• [Exercise requirements]:
a) Print the whole text below on query engine optimizations, exactly and in full.
b) Output all of the rows that follow the text, exactly line for line, leaving the pictures out.

Modern query engines share the same high-level plan: parse SQL into a logical plan, optimize with rule-based and cost-based transformations, translate to a physical plan, execute. The names differ — Spark calls this Catalyst, Trino calls it the planner, Snowflake hides it in the cloud service layer — but the optimizations that matter are the same.

Partition pruning uses the WHERE clause to eliminate entire partitions before any data is read. If a table is partitioned by event_date and the query filters that column, the engine consults the metadata catalog (Hive Metastore, Iceberg manifests, Delta transaction log) and reads only matching partitions. A 2,000-partition table becomes a 1-partition scan. Iceberg's hidden partitioning (e.g., days(event_ts) as the partition transform) lets the engine prune even when the WHERE clause is on the timestamp directly.

Predicate pushdown moves filters as far down the plan as possible. A WHERE clause on a Parquet column is pushed to the Parquet reader, which uses row-group min/max statistics in the footer to skip row groups that can't match. Iceberg additionally pushes predicates into the manifest layer, eliminating files before they're opened. Column pruning is the projection equivalent: a 200-column Parquet table read for 5 columns reads ~2.5% of the storage bytes.

• [Listing]:
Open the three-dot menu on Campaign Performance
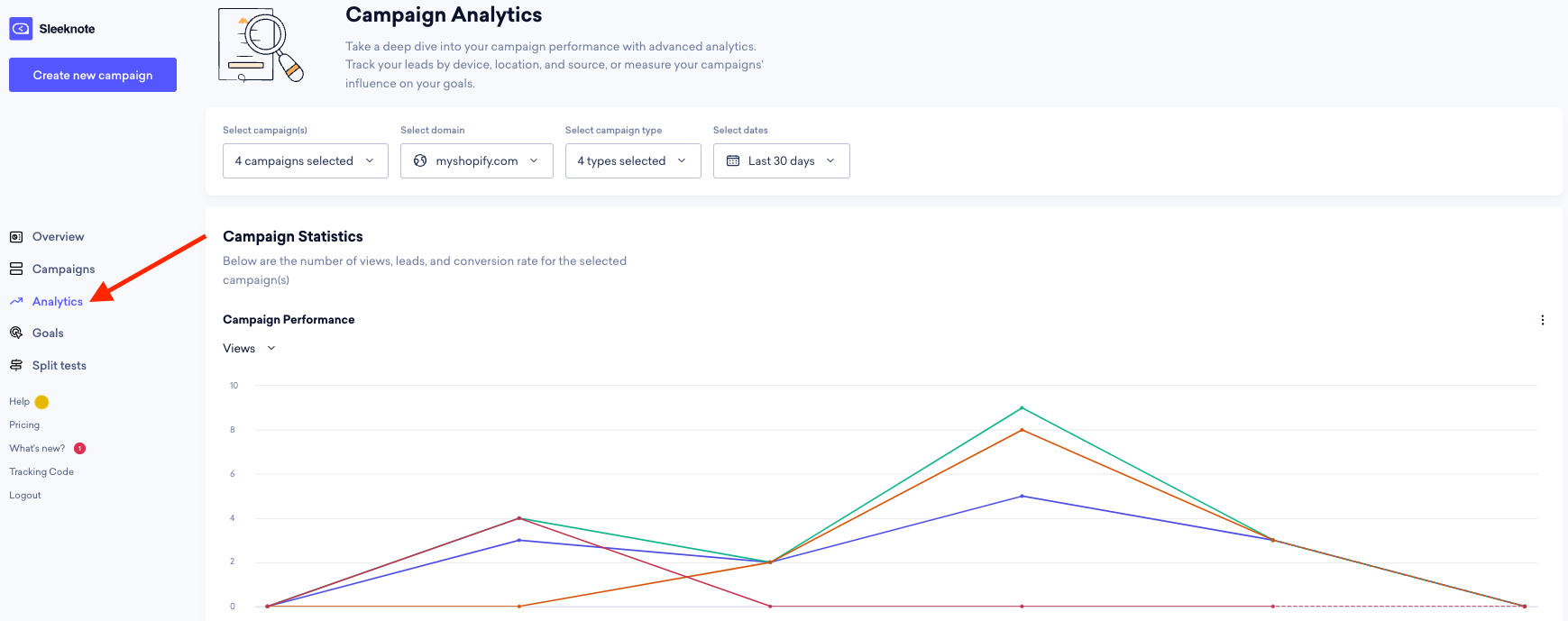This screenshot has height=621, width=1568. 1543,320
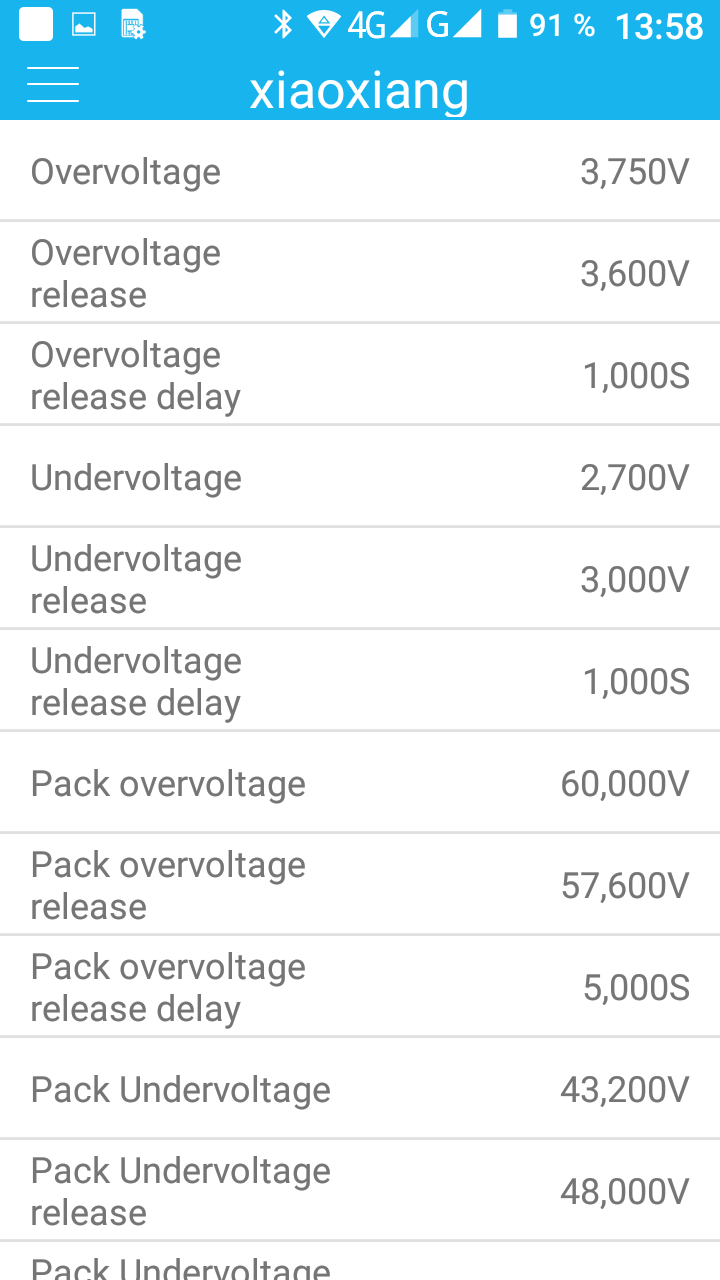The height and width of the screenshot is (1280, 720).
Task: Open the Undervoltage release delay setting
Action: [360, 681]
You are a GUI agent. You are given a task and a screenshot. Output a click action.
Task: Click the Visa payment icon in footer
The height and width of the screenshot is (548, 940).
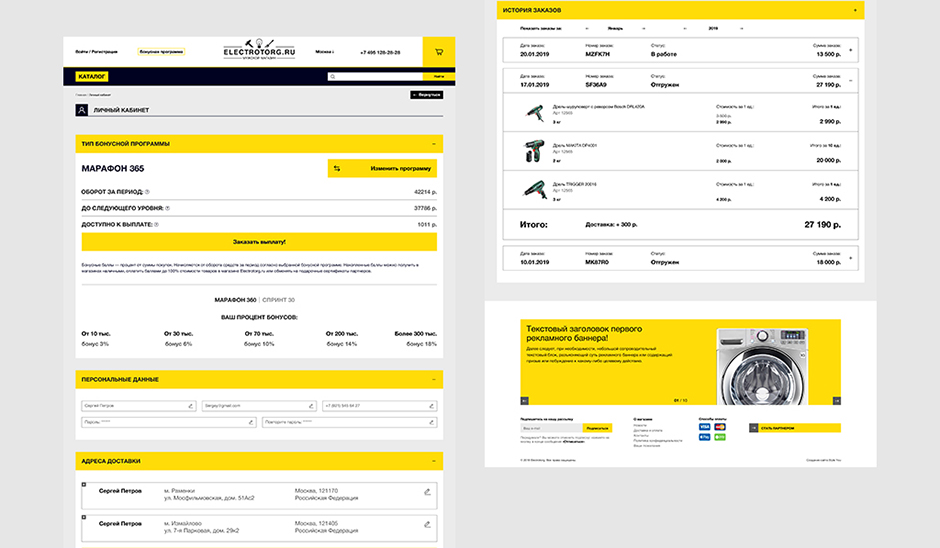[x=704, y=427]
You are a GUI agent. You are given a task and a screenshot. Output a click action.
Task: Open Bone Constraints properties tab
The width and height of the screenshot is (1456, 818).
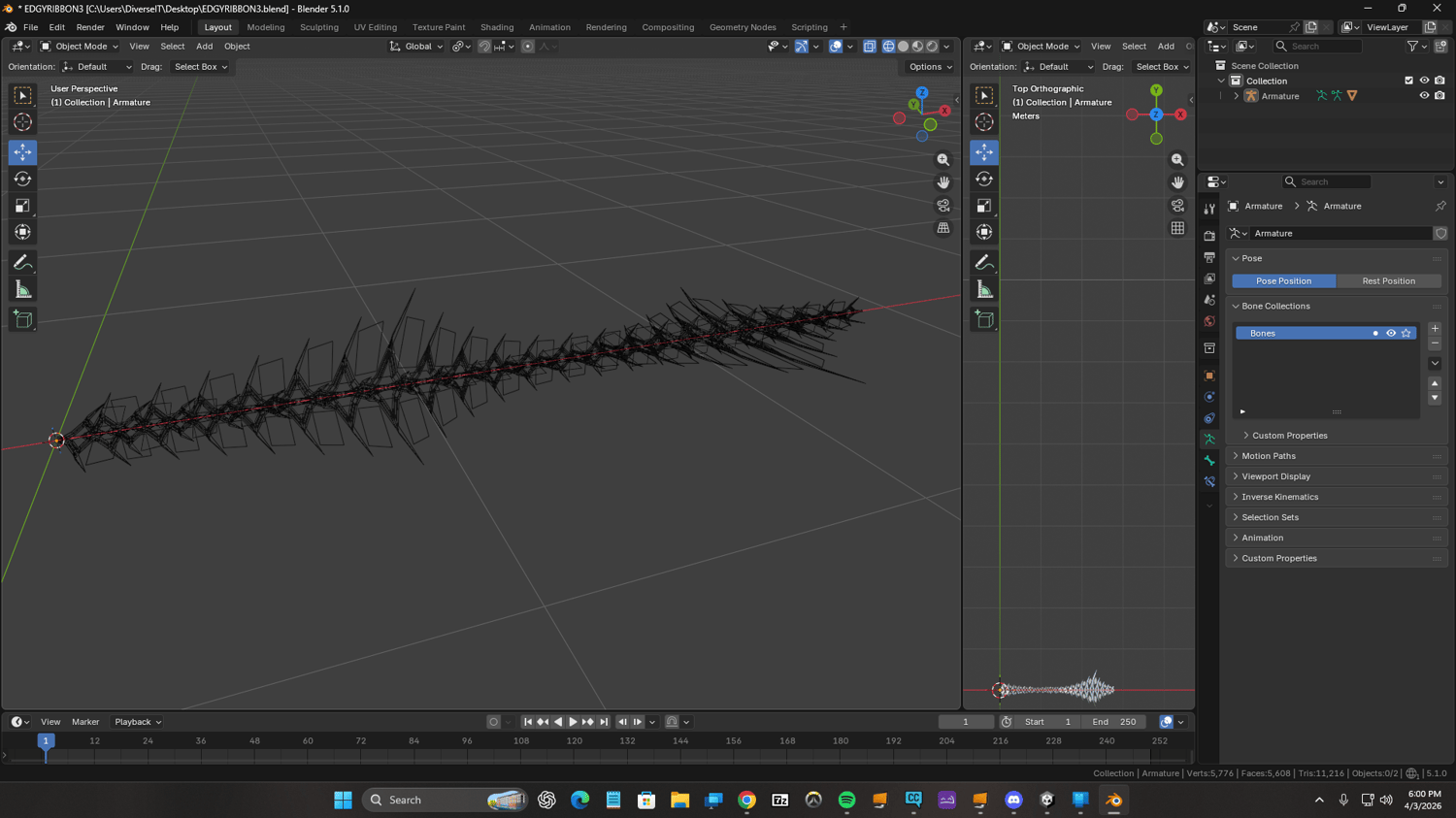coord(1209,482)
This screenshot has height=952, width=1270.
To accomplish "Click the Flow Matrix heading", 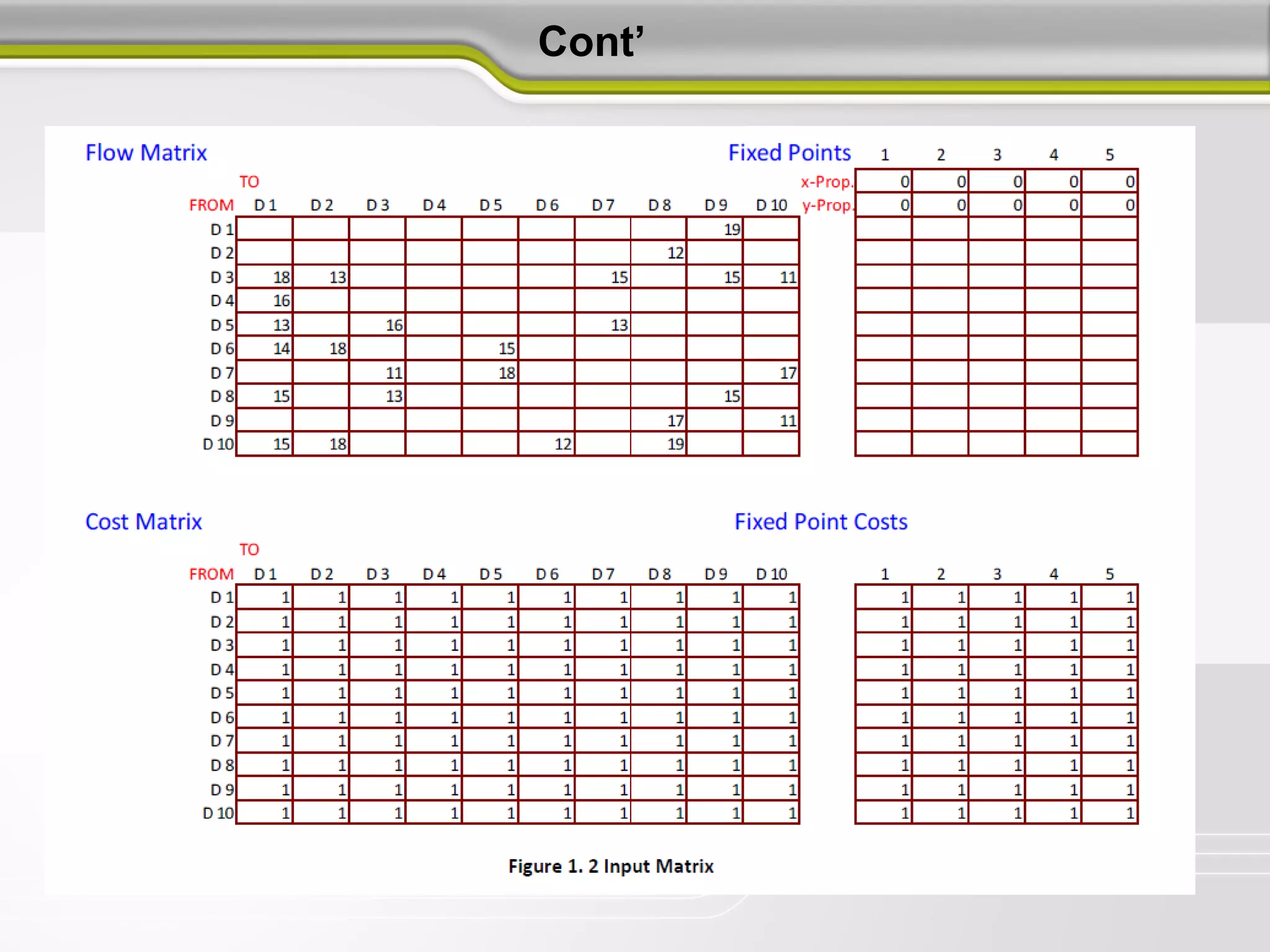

• [Solutions to each task]:
a)
Modern query engines share the same high-level plan: parse SQL into a logical plan, optimize with rule-based and cost-based transformations, translate to a physical plan, execute. The names differ — Spark calls this Catalyst, Trino calls it the planner, Snowflake hides it in the cloud service layer — but the optimizations that matter are the same.

Partition pruning uses the WHERE clause to eliminate entire partitions before any data is read. If a table is partitioned by event_date and the query filters that column, the engine consults the metadata catalog (Hive Metastore, Iceberg manifests, Delta transaction log) and reads only matching partitions. A 2,000-partition table becomes a 1-partition scan. Iceberg's hidden partitioning (e.g., days(event_ts) as the partition transform) lets the engine prune even when the WHERE clause is on the timestamp directly.

Predicate pushdown moves filters as far down the plan as possible. A WHERE clause on a Parquet column is pushed to the Parquet reader, which uses row-group min/max statistics in the footer to skip row groups that can't match. Iceberg additionally pushes predicates into the manifest layer, eliminating files before they're opened. Column pruning is the projection equivalent: a 200-column Parquet table read for 5 columns reads ~2.5% of the storage bytes.

b)
Open the three-dot menu on Campaign Performance
This screenshot has height=621, width=1568. 1543,320
The height and width of the screenshot is (1280, 720).
Task: Open the Undervoltage release delay setting
Action: [360, 681]
You are a GUI agent. You are given a task and a screenshot. Output a click action.
Task: Click the Visa payment icon in footer
The height and width of the screenshot is (548, 940).
[x=704, y=427]
You are a GUI agent. You are given a task and a screenshot. Output a click action.
Task: Open Bone Constraints properties tab
The width and height of the screenshot is (1456, 818).
coord(1209,482)
This screenshot has height=952, width=1270.
To accomplish "Click the Flow Matrix heading", 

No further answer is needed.